Of course, if you happen to live in the Southern Hemisphere, you may have noticed that the opposite has been true.

But just what is this thing called the "solstice"?

It has to do, of course, with the tilt of Earth's axis of rotation. And this animation shows in a compelling visual fashion what it's all about:

The animation consists of one image of the full disk of Earth acquired every day at about 11:00 UTC by the GOES-16 weather satellite. (That's 6:00 a.m. EST.)

It starts on the June solstice and ends on the December solstice. In each frame of the animation, the bright portion of Earth is experiencing day, and the dark portion nighttime.

At the start of the animation, on June 21, 2021, it's the longest day of the year in the Northern Hemisphere and the shortest in the south. By the end, on Dec. 21, it's flipped around.

To fully understand what you're looking at, it helps to know a few things:

First, in its geostationary orbit 22,300 miles away, the GOES satellite remains directly over a specific point on the ground as Earth rotates on its axis. From this perch — high above the Equator in the northwestern portion of South America — the satellite has an excellent view of the Western Hemisphere, including the United States.

Also, as the spacecraft orbits, a sensor called the Advanced Baseline Imager generates one image of Earth's full disk every 10 minutes. That allows it to offer excellent views of the weather in the Western Hemisphere as each day progresses.

Lastly, this animation does something really interesting: Each image is a snapshot of what the full disk of the Earth looked like — including its weather systems — at the same time every day for the 183 days between the two solstices. And that provides a beautiful perspective on the daily evolution of day and night, with the days getting progressively shorter in the north and longer in the south.

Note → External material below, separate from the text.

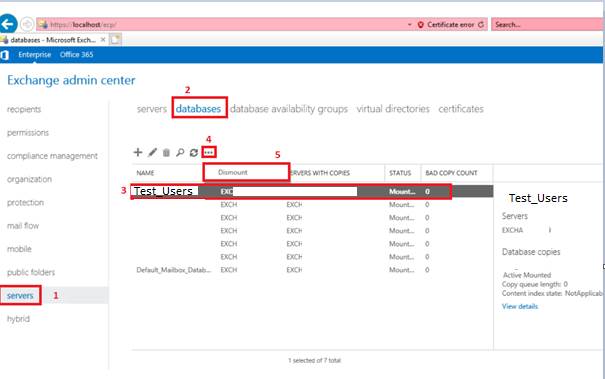
Task: Click the refresh icon in database toolbar
Action: [194, 152]
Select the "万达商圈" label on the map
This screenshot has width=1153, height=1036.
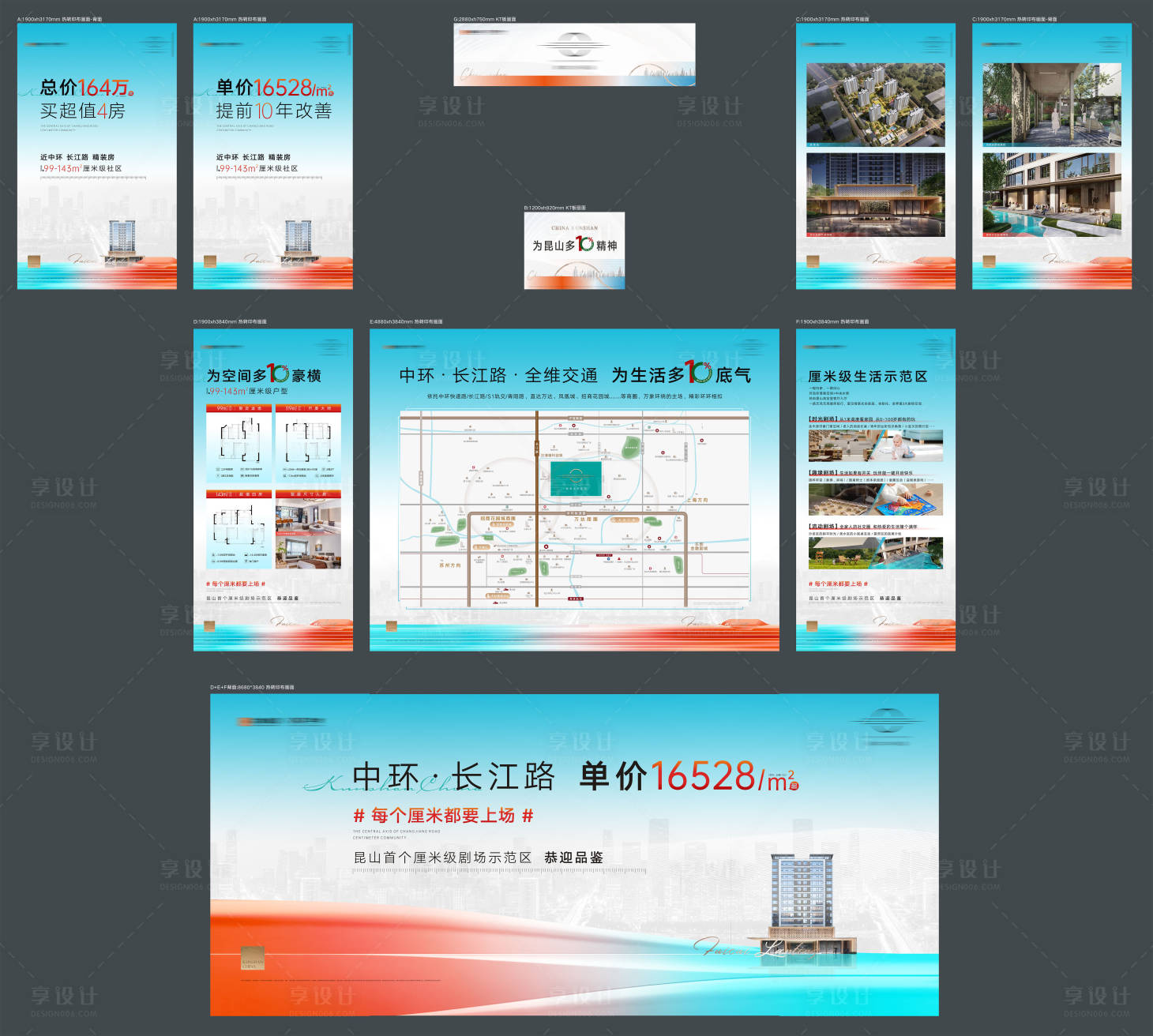585,520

Before I go any further, I want to give a special shout-out to the creators of this animation: the awesome folks at the University of Wisconsin's Cooperative Institute for Meteorological Satellite Studies. If you have any interest in weather and remote sensing, you should check out their CIMSS Satellite Blog:

Back to the Solstices

The following diagrams help explain the solstices further (and apologies in advance that they show daylight on the opposite side from the animation):

The June solstice. (Credit: NOAA Scijinks)

On the June solstice, Earth's axis tilts the Northern Hemisphere toward the Sun. On this specific day, at the latitude called the Tropic of Cancer, the Sun is directly overhead at high-noon.

Meanwhile, at this time of year the Southern Hemisphere is tilted away from the Sun, bringing shorter days and cooler temperatures.

Now, flash forward 183 days, and here's what it looks like:

The December solstice. (Credit: NOAA Scijinks)

On the December solstice, the tilt of Earth's axis points the Northern Hemisphere away from the Sun and the south toward it. At the Southern Hemisphere latitude called the Tropic of Capricorn, the Sun is now directly overhead at high-noon.

As I'm writing this story on Dec. 30, 2021, the day will last for nine hours, twenty-two minutes and twenty seconds. That's already two minutes and forty-four seconds more than on the December solstice, nine days ago.

And as the New Year's snowstorm approaches, I'm very much looking forward to the next solstice.